Group maintenance scheduling for two-component systems with failure interaction

• Published in: Applied Mathematical Modelling Vol. 71; pp. 118 - 137
• Main Authors: Yang, Li, Zhao, Yu, Ma, Xiaobing
• Format: Journal Article
• Language: English
• Published: New York Elsevier Inc 01.07.2019; Elsevier BV
• Subjects: Cost optimization; Dependence; Economic impact; Failure; Failure interaction; Industrial engineering; Industrial plants; Maintenance; Maintenance management; Manufacturing engineering; Multi-component system; Scheduled window; Search algorithms; Swarm intelligence; Multi-component system; Failure interaction; Maintenance; Scheduled window; Cost optimization
• ISSN: 0307-904X; 1088-8691; 0307-904X
• DOI: 10.1016/j.apm.2019.01.036

•A novel failure interaction framework is constructed considering hazard rate increment.•Environmental uncertainties are incorporated into dependent failure processes.•A new group maintenance strategy is developed to prevent dependent failures.•The applicability is validated by a case study on an electrical distribution system. Failure dependence is a common phenomenon in complex and large-scale industrial plants, which may cause tremendous economic losses and unacceptable safety risks. This paper investigates an advanced group and opportunistic maintenance policy for a two-component system with failure interaction. The interaction between soft and hard failures is characterized by random hazard rate increments, with fully consideration of environmental uncertainties. To sufficiently utilize the economic dependence between components, Scheduled maintenance windows are equally spaced for group maintenance of the whole system.
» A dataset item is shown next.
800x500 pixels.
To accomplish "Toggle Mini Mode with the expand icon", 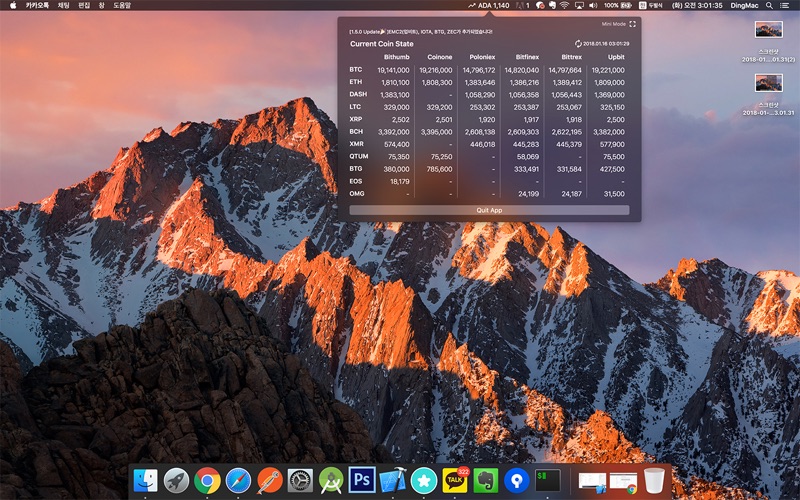I will [633, 24].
Whenever a component is replaced at a maintenance window, the other one is also opportunistically replaced. Furthermore, failure of component 2 is removed by minimal repair, whereas replacement is left to the subsequent window. The objective is to jointly optimize the maintenance interval and the number of maintenance windows via the artificial bee colony algorithm. A case study on an electrical distribution system is provided to validate the applicability of the adopted policy.